━━━ EXCERPTED TEXT

Energy drinks, which are often confused with sports drinks, contain an additional health risk: a large amount of caffeine and other stimulants. These ingredients can be hazardous if consumed quickly, in large quantities or with alcohol, and have been linked to seizures, heart rhythm problems and even death among young people, according to the AAP.
Energy drinks “have no place in the diet of children and adolescents,” the AAP warned.
Unfortunately, the consumption of both sports and energy drinks are on the rise among adolescents — even as the young people’s consumption of other sugar-sweetened beverages has declined.
Indeed, 38 percent of the teens in the U’s study said they consumed sports drinks and 15 percent said they consumed energy drinks at least once a week.
Those numbers are likely to climb, for the beverage companies that make these products are increasingly targeting youth, said Larson.
“They’re often promoted in terms of their health benefits, so they tend to be viewed [mistakenly] as a healthier option than sodas,” she added.

━━━━━━
━━━ GIVEN ENTRIES

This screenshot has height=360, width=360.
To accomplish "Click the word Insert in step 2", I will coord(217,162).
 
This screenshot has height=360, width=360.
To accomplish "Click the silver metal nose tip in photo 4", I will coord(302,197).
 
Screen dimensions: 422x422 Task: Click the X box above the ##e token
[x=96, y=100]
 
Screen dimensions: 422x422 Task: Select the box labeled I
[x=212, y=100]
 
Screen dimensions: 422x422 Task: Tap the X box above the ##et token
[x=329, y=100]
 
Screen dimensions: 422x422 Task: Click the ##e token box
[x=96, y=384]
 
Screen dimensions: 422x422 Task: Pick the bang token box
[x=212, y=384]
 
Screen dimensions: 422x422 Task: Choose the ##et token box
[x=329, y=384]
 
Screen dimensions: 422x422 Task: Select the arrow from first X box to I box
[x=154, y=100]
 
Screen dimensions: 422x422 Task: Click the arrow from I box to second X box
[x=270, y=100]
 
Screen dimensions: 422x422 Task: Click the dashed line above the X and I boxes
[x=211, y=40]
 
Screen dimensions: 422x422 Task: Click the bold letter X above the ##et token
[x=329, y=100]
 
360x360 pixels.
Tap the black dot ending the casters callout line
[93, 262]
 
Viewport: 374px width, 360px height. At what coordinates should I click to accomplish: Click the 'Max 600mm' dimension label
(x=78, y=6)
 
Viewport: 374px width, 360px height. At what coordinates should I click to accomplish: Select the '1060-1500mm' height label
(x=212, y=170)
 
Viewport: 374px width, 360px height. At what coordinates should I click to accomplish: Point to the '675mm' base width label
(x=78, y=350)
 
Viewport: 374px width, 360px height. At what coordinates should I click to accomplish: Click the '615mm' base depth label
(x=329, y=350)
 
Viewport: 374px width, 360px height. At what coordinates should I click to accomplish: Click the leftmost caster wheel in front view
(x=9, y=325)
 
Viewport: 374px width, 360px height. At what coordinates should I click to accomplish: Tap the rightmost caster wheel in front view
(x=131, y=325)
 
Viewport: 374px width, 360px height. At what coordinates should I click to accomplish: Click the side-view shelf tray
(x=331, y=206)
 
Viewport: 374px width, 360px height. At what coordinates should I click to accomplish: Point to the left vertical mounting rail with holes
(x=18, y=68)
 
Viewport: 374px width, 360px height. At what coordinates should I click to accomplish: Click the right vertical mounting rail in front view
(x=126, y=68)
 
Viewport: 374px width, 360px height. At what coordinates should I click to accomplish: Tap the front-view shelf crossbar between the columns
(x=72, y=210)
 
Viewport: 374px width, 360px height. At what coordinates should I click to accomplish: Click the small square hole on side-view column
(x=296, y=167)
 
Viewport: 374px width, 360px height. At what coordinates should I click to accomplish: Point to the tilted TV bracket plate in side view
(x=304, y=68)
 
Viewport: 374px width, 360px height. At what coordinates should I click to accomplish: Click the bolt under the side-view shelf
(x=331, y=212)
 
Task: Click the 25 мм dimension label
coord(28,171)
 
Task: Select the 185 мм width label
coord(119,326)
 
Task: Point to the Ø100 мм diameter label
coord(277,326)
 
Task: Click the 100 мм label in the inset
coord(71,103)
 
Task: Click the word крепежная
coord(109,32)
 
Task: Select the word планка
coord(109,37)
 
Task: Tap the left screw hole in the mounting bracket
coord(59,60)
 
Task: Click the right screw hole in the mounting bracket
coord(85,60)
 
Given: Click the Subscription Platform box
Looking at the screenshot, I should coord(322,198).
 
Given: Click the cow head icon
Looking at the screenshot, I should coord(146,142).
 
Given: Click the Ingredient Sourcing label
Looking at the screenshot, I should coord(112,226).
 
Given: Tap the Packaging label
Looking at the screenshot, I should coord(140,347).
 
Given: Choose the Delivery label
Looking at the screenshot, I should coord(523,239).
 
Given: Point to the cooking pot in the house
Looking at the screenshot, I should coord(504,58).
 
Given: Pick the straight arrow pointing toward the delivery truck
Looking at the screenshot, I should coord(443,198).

━━━━━━

- _ACTIVITY LIST_
(1) Please extract the passage of the energy drinks text starting at "Indeed, 38 percent" and ending at "youth, said Larson.".
(2) Answer these about the energy drinks text:
(a) According to the AAP, what have energy drinks been linked to among young people?
(b) What percent of teens in the U's study said they consumed sports drinks at least once a week?
(c) Who did Larson say beverage companies are increasingly targeting?
Rely on the energy drinks text alone for these.

- _YOUR WRITTEN ANSWERS_
(1)
Indeed, 38 percent of the teens in the U’s study said they consumed sports drinks and 15 percent said they consumed energy drinks at least once a week.
Those numbers are likely to climb, for the beverage companies that make these products are increasingly targeting youth, said Larson.

(2)
(a) Seizures, heart rhythm problems and even death
(b) 38 percent
(c) Youth